Stored data entries:
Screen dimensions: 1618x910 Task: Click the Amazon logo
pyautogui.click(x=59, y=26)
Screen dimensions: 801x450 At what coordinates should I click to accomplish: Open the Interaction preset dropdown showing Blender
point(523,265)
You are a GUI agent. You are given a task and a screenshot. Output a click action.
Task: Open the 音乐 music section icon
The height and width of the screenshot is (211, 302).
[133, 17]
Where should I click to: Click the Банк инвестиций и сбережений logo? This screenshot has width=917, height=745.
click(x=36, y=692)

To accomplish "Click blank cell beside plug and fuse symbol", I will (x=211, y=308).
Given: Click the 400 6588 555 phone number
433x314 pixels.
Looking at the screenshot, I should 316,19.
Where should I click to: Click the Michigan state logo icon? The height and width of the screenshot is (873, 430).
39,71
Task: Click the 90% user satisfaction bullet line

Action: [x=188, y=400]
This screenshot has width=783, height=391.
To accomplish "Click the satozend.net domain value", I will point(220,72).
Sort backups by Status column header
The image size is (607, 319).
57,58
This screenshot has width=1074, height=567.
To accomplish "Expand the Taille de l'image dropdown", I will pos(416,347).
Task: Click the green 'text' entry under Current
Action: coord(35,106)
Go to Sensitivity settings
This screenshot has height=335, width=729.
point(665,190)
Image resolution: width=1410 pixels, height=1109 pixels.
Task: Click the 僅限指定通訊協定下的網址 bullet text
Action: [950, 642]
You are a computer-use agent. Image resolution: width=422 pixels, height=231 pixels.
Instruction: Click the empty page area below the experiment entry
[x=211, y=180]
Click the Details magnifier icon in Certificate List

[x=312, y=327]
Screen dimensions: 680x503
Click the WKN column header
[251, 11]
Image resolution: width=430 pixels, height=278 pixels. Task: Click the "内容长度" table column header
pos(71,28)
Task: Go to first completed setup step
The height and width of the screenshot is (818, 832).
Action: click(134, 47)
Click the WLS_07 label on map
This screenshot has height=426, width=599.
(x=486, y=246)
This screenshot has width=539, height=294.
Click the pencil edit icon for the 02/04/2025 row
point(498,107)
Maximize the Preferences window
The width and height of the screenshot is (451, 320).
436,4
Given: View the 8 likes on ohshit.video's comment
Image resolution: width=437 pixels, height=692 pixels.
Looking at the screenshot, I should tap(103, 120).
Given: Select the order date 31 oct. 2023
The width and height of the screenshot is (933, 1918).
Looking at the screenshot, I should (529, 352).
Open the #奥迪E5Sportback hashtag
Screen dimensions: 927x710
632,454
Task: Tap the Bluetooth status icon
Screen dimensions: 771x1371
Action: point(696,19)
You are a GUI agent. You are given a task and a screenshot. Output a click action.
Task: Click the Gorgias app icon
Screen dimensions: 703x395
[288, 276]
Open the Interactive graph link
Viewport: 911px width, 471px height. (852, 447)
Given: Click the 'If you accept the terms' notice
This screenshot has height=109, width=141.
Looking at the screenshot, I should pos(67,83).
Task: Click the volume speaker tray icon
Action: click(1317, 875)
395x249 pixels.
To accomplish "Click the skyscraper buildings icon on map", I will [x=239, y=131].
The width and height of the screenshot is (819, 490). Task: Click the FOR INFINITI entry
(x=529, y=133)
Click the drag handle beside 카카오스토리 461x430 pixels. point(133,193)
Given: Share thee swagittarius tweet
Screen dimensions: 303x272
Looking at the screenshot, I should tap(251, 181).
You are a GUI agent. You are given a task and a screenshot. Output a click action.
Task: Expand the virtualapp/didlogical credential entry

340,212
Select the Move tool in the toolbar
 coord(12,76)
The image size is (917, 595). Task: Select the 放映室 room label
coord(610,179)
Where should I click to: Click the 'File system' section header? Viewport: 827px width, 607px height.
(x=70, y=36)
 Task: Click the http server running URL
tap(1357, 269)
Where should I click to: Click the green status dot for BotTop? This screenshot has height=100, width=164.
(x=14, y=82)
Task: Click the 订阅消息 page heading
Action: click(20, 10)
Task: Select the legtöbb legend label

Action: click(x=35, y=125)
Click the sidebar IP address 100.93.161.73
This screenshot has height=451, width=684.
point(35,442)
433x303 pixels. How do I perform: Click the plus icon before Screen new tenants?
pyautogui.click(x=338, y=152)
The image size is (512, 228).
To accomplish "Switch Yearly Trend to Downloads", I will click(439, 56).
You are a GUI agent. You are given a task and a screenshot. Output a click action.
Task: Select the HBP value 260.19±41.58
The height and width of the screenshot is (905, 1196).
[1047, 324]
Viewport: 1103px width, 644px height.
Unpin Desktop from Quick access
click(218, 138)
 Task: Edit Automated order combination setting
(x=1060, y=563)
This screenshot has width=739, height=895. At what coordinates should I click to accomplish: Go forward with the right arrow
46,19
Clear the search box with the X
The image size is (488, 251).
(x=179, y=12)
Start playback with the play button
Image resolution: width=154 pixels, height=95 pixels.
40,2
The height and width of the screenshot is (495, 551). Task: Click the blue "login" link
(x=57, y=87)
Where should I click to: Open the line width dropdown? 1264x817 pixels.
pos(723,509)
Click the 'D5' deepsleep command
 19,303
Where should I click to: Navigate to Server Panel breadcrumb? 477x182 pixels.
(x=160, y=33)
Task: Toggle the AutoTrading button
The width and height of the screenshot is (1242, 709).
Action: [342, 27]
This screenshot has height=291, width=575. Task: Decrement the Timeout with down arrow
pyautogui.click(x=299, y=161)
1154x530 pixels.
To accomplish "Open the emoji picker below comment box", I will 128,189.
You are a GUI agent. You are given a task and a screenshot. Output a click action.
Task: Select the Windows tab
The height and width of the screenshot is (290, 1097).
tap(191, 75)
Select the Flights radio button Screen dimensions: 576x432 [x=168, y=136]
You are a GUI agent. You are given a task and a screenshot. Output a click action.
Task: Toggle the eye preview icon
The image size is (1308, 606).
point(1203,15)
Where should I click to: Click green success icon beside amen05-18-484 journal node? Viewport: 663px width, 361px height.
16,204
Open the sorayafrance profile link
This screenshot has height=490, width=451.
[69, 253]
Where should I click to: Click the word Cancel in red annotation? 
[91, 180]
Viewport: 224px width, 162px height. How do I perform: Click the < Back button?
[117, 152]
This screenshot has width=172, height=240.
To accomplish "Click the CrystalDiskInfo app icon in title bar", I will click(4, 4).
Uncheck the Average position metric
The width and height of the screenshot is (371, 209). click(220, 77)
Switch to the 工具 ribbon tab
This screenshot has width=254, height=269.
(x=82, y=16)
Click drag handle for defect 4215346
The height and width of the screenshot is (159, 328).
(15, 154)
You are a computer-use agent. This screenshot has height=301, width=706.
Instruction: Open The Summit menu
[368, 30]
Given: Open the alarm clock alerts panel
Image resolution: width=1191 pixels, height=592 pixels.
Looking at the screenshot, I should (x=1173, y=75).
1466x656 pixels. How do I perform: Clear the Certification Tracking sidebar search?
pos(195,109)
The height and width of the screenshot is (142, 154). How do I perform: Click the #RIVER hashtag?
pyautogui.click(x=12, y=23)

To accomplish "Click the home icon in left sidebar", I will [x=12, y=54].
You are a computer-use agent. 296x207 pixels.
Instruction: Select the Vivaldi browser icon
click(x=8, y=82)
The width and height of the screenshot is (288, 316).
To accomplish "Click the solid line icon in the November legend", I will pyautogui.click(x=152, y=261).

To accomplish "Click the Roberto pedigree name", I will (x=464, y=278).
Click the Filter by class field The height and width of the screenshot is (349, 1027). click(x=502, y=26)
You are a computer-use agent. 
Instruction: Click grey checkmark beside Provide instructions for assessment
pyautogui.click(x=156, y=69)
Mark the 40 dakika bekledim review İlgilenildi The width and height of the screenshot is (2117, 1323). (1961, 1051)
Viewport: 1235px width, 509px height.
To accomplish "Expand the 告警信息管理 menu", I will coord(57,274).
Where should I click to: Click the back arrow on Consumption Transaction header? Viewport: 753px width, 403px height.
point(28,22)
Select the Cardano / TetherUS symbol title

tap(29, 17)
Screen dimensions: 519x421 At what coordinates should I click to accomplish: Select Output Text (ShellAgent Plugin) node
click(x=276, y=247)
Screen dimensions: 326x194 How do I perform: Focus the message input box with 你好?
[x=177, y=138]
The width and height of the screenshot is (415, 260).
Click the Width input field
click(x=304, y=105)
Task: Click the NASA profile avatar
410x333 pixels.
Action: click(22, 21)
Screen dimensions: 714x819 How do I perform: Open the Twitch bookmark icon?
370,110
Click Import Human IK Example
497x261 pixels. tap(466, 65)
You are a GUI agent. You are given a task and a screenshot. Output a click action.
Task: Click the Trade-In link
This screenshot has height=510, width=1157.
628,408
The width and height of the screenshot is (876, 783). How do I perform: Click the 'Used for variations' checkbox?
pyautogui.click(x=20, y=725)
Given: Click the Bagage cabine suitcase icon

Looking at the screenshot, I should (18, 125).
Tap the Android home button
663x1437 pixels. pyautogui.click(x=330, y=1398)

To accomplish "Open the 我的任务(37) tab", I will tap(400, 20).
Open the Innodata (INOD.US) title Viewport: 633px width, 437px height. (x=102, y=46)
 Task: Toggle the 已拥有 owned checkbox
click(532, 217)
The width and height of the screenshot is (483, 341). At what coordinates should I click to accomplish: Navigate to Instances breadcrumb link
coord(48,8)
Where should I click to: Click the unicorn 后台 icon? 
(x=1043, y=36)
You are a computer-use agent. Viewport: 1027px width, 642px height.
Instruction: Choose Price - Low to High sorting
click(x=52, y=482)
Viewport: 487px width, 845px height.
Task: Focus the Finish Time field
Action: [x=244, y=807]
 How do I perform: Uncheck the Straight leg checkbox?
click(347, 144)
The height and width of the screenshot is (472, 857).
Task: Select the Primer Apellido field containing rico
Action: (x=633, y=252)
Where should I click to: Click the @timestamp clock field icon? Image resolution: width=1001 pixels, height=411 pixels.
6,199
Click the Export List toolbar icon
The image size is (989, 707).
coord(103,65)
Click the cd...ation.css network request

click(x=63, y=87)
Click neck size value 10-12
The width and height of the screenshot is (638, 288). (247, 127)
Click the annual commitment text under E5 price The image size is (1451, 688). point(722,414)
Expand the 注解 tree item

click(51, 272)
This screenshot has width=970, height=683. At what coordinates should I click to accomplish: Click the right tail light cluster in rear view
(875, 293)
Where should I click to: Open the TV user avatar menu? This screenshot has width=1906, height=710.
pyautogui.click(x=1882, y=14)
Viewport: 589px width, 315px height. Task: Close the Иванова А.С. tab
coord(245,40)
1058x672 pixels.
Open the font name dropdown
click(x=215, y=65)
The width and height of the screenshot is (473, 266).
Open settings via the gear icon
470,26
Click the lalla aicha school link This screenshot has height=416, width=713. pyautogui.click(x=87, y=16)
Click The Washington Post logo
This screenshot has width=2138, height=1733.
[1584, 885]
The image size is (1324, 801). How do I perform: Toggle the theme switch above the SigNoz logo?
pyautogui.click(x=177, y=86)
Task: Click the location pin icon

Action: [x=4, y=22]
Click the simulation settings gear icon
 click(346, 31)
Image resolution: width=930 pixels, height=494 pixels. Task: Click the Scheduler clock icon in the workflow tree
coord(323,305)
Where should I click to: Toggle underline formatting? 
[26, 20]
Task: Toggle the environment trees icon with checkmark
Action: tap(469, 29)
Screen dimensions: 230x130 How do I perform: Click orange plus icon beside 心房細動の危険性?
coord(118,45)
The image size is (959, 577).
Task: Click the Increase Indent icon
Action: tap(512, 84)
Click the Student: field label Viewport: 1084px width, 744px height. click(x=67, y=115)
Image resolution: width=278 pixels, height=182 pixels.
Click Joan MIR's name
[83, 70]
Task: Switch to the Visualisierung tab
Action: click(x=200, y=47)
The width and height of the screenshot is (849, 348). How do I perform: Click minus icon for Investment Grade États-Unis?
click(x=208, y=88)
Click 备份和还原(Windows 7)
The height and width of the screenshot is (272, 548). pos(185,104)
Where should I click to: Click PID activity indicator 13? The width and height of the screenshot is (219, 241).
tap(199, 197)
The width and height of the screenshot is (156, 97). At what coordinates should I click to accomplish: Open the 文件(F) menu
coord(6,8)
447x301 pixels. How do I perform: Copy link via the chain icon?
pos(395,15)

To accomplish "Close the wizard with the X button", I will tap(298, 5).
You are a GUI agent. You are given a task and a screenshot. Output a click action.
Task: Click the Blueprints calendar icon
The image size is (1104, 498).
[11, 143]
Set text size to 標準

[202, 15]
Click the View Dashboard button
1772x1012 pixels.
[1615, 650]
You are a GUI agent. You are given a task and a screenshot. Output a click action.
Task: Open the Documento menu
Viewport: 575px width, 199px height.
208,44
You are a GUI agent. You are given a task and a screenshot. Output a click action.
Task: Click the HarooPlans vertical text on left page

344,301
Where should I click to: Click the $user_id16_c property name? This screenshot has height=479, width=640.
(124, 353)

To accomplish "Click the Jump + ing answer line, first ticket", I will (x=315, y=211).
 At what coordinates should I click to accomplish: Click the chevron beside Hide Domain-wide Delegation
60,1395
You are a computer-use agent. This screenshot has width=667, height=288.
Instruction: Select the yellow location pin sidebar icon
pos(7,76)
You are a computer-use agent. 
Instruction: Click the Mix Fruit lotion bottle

Task instructions: All that is needed is how many lines of the data contain "first", stated as a number.

Answer to the exercise: 2